Stephan's Quintet (SQ) has intrigued astronomers since its discovery at the Observatoire de Marseille in the 19th century. Originally a quintet, it became a quartet when the brightest galaxy was declared a foreground object unrelated to the other four members that share similar redshifts. More recently the quintet was re-established when a fainter galaxy east of the other four was discovered at the same redshift.
The active dynamical history in SQ is evident in multifold observational manifestations of the interaction processes which include the creation of a common halo of stripped stars. Now this halo is also manifest in the hot intergalactic medium, as clearly seen in the X-ray images obtained with XMM-Newton.
Previous X-ray observations of SQ have quite distinctly shown the effects of galaxy interactions in a compact and dense environment. A large scale shock of 40 kpc in size is the most evident feature, and it shows up as a sharp narrow north-south feature between the galaxies. Comparison with data at other wavelengths illustrates the complexity of the shock region with shock-related effects prominent at least in the radio continuum, X-ray and optical line emission.
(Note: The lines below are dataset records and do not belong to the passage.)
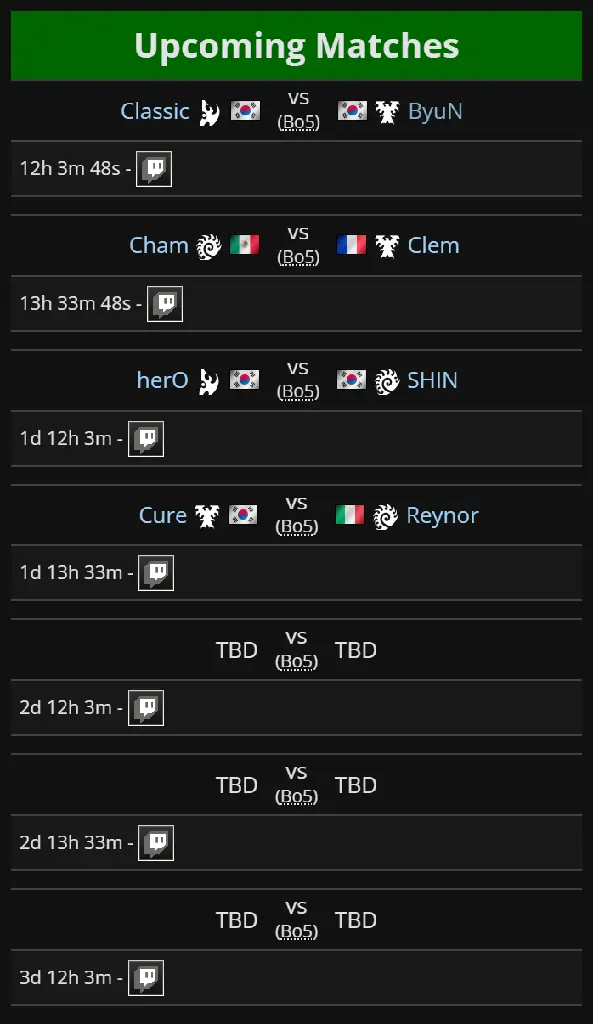Open Twitch stream for Cham vs Clem
The width and height of the screenshot is (593, 1024).
coord(165,304)
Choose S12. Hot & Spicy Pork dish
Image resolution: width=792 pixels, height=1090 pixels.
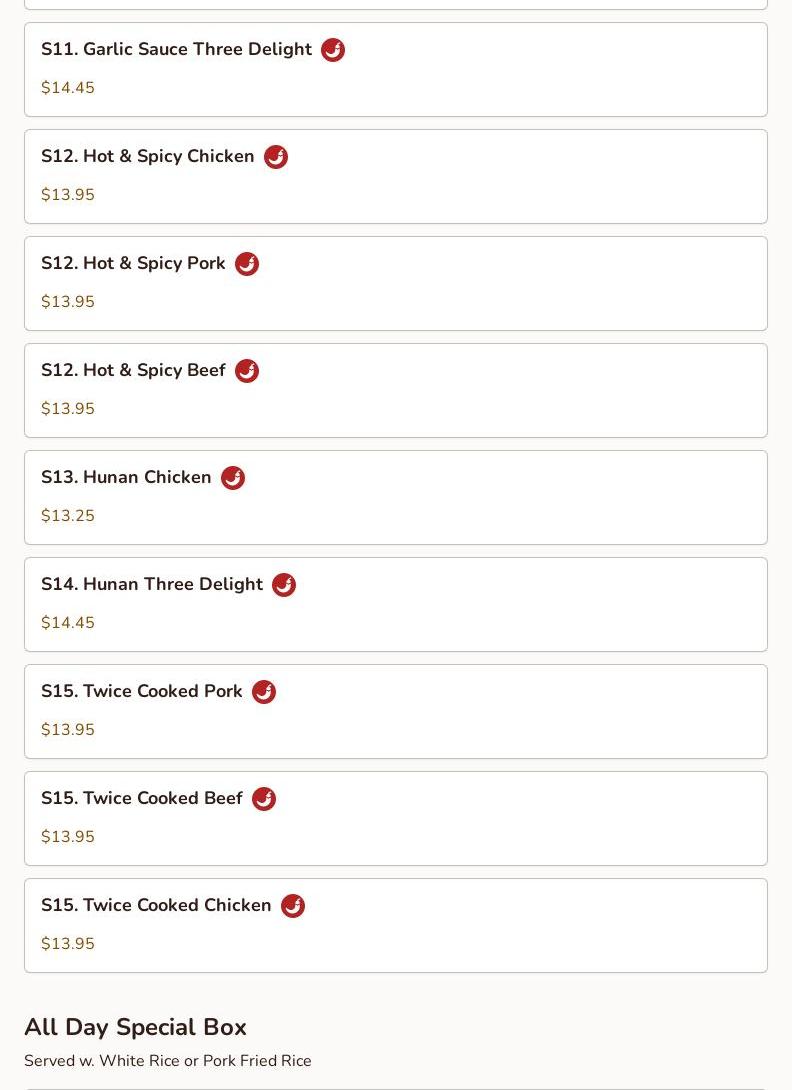click(x=396, y=284)
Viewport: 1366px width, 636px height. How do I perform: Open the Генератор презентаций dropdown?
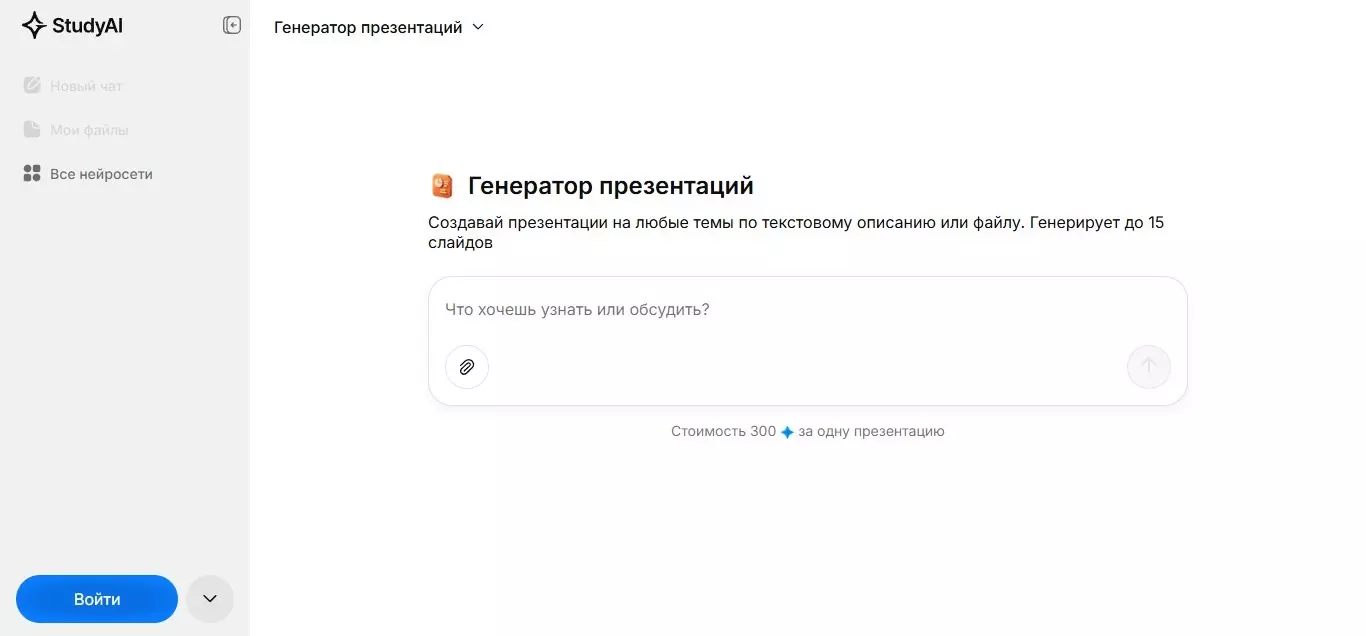click(379, 27)
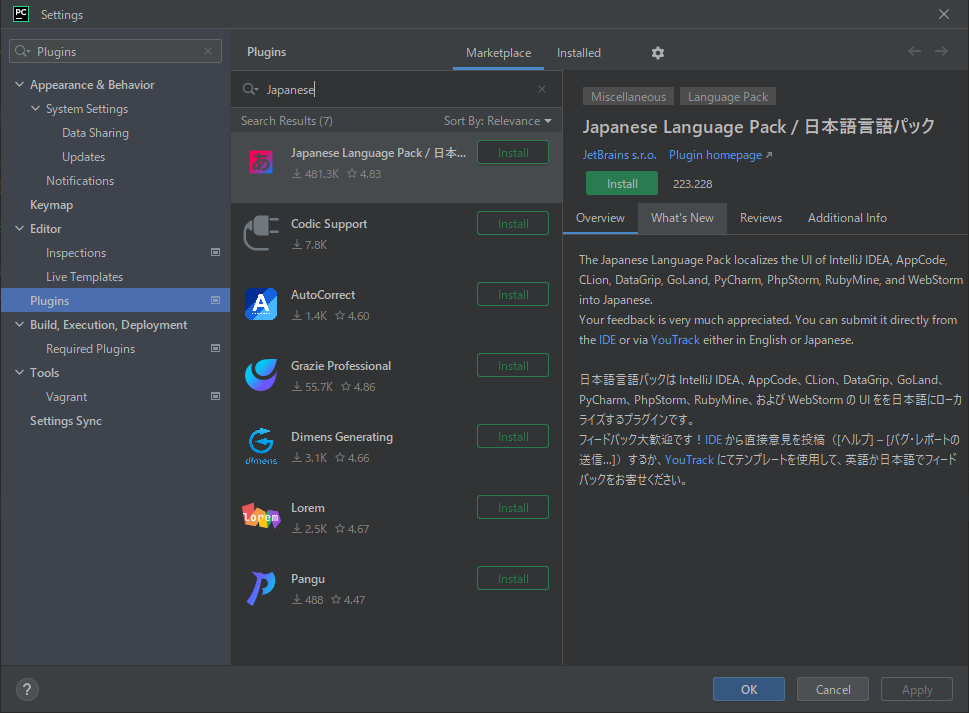Open the Sort By Relevance dropdown
The image size is (969, 713).
click(x=497, y=121)
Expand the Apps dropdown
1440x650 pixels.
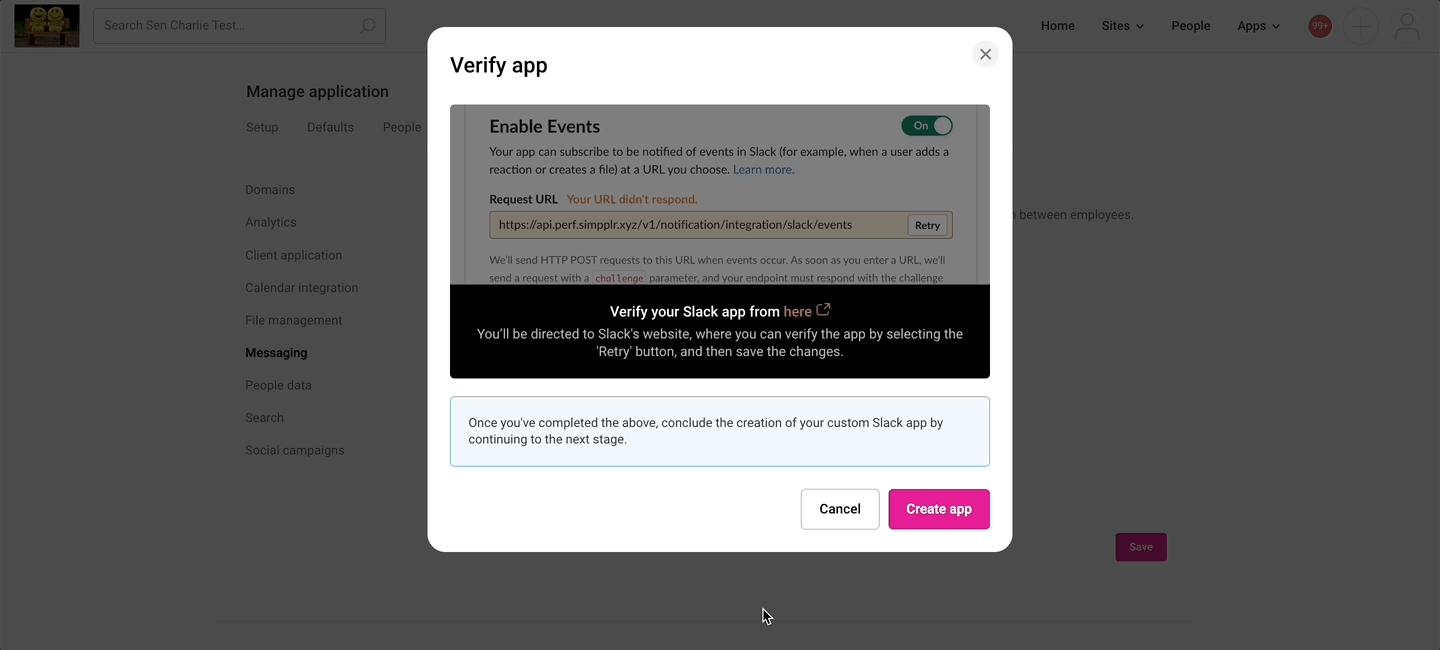(1257, 25)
The XMM-Newton observations provide the strongest evidence for diffuse emission in SQ: the 2D extent of the diffuse emission in both X-ray and optical light can be inferred from the comparison shown in the figure, where a striking correspondence in shape and extent between diffuse emissions from hot gas and the stellar envelope is evident. The complex lobe-like structure of this halo presumably reflects a group of galaxies which has not yet reached a state of dynamical relaxation.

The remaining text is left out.